#### [Text under study]
+-------+

New study highlights need for female-focused research
A newly published article "RNA profiling of human dorsal root ganglia reveals sex-differences in mechanisms promoting neuropathic pain" from Ray et al., (Brain. 2022 Jul 22:awac266) highlights sex differences in the mechanisms of pain.
This builds on previous work from the lab of Ted Price and is important as most research is still conducted in males even though females suffer more with chronic pain conditions.
These work should promote awareness to encourage more female-focused research as many pain mechanisms may be sex specific and therapies mainly researched in males may not be optimal for pain suffered by women. Linking research targets to the most suitable pain condition is key for successful R&D and considering sex as factor may identify new treatments for diseases such as vulvodynia and endometriosis.
Abstract and figure publicly available from: https://www.biorxiv.org/content/10.1101/2021.11.27.470190v1.full.pdf
Abstract
Neuropathic pain is a leading cause of high impact pain, is often disabling and is poorly managed by current therapeutics. Here we focused on a unique group of neuropathic pain patients undergoing thoracic vertebrectomy where the dorsal root ganglia is removed as part of the surgery allowing for molecular characterization and identification of mechanistic drivers of neuropathic pain independently of preclinical models. Our goal was to quantify whole transcriptome RNA abundances using RNA-seq in pain-associated human dorsal root ganglia from these patients, allowing comprehensive identification of molecular changes in these samples by contrasting them with non-pain associated dorsal root ganglia.

+-------+

#### [Required action A]
Retype the part of the article on sex differences in pain that opens with the words containing "These work should" and closes with "vulvodynia and endometriosis.".
#### [Required action B]
Write what comes next in the article on sex differences in pain, picking up after its last sentence.
The records that follow have nothing to do with the article on sex differences in pain.

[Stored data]

+-------+

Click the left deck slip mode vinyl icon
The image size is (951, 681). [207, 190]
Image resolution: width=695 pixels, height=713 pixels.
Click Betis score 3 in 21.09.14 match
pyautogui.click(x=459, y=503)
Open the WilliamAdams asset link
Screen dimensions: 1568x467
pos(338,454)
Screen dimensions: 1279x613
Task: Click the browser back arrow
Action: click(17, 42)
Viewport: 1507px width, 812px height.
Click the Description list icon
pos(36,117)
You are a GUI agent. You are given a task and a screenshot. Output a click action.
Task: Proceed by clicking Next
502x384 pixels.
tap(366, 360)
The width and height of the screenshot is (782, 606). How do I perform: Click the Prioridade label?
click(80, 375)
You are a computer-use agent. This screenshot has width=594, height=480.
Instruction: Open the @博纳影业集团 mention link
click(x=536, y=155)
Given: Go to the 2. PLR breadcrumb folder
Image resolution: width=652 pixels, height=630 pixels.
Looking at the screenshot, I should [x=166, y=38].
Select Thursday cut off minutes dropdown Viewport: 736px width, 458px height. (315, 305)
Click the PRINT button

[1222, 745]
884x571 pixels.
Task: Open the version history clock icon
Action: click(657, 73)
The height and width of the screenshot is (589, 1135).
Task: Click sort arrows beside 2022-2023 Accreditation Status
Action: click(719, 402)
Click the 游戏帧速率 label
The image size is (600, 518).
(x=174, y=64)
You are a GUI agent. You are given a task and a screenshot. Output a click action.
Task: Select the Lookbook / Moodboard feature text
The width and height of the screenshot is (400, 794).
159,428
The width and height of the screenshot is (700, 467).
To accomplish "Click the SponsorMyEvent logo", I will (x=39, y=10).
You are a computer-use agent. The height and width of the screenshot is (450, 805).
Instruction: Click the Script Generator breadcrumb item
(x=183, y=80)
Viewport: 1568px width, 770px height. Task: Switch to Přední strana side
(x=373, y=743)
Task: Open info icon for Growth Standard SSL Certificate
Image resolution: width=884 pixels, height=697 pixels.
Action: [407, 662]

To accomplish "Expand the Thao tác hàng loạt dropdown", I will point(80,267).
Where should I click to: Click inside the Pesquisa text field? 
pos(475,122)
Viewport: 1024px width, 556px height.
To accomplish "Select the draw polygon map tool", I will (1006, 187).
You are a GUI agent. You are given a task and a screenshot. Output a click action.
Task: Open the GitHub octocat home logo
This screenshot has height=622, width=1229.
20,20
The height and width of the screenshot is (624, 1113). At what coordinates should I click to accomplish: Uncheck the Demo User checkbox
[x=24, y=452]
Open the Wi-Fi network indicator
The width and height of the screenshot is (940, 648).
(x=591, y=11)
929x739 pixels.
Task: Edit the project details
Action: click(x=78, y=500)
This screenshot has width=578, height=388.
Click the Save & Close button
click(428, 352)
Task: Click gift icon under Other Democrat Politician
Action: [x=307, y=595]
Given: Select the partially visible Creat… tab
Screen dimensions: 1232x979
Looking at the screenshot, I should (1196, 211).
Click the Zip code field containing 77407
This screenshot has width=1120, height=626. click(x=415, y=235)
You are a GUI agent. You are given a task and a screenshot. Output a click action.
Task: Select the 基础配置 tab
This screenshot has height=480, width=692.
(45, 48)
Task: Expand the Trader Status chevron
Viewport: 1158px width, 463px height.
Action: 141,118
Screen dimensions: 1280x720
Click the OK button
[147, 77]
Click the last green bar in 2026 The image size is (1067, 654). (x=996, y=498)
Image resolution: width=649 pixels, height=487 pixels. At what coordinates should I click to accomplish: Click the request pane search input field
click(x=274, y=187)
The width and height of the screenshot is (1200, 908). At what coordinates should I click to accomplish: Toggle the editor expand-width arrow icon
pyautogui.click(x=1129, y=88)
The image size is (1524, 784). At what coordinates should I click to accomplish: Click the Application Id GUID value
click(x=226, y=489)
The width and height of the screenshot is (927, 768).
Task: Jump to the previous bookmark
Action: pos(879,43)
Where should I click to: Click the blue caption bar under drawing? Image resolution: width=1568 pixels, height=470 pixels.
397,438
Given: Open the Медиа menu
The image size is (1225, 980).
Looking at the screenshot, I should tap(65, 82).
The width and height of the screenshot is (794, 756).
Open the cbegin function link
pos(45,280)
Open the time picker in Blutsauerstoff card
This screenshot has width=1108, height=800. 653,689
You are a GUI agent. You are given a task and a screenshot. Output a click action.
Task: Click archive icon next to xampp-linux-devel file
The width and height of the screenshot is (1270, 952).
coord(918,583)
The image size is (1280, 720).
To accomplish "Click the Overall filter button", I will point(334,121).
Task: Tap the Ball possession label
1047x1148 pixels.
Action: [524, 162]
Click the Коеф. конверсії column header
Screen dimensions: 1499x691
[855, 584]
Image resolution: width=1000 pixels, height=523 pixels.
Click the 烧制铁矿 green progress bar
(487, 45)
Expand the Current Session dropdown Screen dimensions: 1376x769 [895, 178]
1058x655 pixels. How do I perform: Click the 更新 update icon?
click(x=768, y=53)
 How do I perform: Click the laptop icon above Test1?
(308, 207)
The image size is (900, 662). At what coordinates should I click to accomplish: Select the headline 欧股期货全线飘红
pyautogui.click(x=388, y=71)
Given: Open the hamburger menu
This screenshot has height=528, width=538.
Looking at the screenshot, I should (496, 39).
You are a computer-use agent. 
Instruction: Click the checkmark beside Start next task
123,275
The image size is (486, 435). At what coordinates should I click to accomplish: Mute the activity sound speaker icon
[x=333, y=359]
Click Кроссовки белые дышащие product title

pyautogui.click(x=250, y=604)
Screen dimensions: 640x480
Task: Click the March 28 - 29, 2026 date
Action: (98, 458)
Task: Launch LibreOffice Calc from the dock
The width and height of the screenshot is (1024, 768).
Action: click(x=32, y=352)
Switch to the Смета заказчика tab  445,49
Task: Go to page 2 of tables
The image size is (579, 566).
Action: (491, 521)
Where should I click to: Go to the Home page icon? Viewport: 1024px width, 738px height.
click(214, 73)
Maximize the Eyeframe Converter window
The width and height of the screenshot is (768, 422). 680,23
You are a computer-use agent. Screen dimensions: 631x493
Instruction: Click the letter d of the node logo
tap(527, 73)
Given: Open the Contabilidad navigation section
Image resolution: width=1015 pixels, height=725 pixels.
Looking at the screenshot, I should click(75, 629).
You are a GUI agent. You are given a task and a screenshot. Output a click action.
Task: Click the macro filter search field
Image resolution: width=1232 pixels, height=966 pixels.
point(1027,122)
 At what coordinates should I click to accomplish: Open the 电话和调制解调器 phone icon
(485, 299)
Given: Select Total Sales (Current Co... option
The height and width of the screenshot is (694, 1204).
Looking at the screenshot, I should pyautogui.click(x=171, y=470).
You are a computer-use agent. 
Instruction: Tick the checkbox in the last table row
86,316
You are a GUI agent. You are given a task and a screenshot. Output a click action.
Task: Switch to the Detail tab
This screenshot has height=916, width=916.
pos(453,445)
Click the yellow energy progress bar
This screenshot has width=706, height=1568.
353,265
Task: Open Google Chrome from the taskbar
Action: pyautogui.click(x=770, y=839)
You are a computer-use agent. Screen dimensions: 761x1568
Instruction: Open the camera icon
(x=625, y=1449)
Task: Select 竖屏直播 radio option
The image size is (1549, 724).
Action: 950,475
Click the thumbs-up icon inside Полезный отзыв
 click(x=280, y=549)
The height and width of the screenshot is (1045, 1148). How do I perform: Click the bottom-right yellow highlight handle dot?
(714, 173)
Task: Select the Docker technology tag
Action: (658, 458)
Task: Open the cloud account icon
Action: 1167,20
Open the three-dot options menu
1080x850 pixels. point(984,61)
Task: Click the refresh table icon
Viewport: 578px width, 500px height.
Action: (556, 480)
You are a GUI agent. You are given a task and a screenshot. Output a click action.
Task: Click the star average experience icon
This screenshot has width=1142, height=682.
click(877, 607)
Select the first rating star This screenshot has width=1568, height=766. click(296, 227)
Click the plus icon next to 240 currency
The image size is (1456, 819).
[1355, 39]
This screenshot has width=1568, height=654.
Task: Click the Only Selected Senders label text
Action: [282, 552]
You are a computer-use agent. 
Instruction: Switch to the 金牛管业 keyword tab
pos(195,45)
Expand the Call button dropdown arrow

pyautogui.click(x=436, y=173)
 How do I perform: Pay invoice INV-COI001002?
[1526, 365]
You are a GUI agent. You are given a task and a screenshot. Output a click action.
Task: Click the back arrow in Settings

+-------+

#### [Task output A]
These work should promote awareness to encourage more female-focused research as many pain mechanisms may be sex specific and therapies mainly researched in males may not be optimal for pain suffered by women. Linking research targets to the most suitable pain condition is key for successful R&D and considering sex as factor may identify new treatments for diseases such as vulvodynia and endometriosis.

#### [Task output B]
We sequenced 70 human dorsal root ganglia, and among these 50 met inclusion criteria for sufficient neuronal mRNA signal for downstream analysis.
Our expression analysis revealed profound sex differences in differentially expressed genes including increase of IL1B, TNF, CXCL14, and OSM in male and including CCL1, CCL21, PENK and TLR3 in female dorsal root ganglia associated with neuropathic pain. Co-expression modules revealed enrichment in members of JUN-FOS signalling in males, and centromere protein coding genes in females. Neuro-immune signalling pathways revealed distinct cytokine signalling pathways associated with neuropathic pain in males (OSM, LIF, SOCS1) and females (CCL1, CCL19, CCL21). We validated cellular expression profiles of a subset of these findings using RNAscope in situ hybridization.
Our findings give direct support for sex differences in underlying mechanisms of neuropathic pain in patient populations.